Why it's okay that art emits more carbon dioxide than domestic air travel

The contribution of art and culture to CO₂ emissions in France is twice as high as that of domestic air travel, reports the newspaper Le Monde. This is based on research by the French Ministry of Culture, which will be published on Monday. According to the study, the visual and performing arts are responsible for 1.3 percent of CO₂ emissions, with the Paris Opera alone burning through almost 43 tons of carbon dioxide equivalent per year, although the figures were not broken down by vocal range. The festival season, which is just beginning, is also considered particularly harmful to the environment, with a large proportion of the audience arriving by plane and car.

It's actually good and right to look at the carbon footprints of cultural institutions and event organizers. This also helps determine where the most carbon dioxide is produced: in the performance of the art itself, in the stage sets, in the heating or cooling of the institutions, in ticketing, in the commuting of stars, or in the audience's travel. Only then can we figure out where savings can be made – and where, please, not. When walking the tightrope between artistic freedom and environmental protection, one can – as so often happens – fall off the wagon on either side.

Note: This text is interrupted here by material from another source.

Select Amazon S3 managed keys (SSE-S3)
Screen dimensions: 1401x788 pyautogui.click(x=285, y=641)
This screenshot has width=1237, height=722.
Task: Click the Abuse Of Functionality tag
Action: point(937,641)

I have a lasting memory of Katie Mitchell's energy-neutral theater performance "Breathe," in which the actors themselves had to provide the lighting using bicycle dynamos. This was also justified in the context, and the eco-characters soon agreed that we shouldn't bring any more children into the world. Not because the world was so bad for children, but the other way around. They left the theater with mixed feelings and hardly dared to breathe out. That's not a long-term solution, or one we aspire to as individuals.

Art and culture are indispensable

When compared to domestic air travel and the question of what to forgo, art and culture can only win. Unlike with domestic flights, in art we must distinguish between qualitative and quantitative savings. First and foremost, carbon dioxide emissions are a sign of life. The best thing would be to produce ever higher-quality art and culture. All the better if we emit as little CO₂ as possible in the process. But this differentiation is inappropriate for domestic flights; here the goal is much clearer and should be pursued consistently: Make them superfluous. Reduce them to zero. You're not foregoing anything. As soon as the train is developed into a reliable and convenient alternative. There is no alternative to art and culture.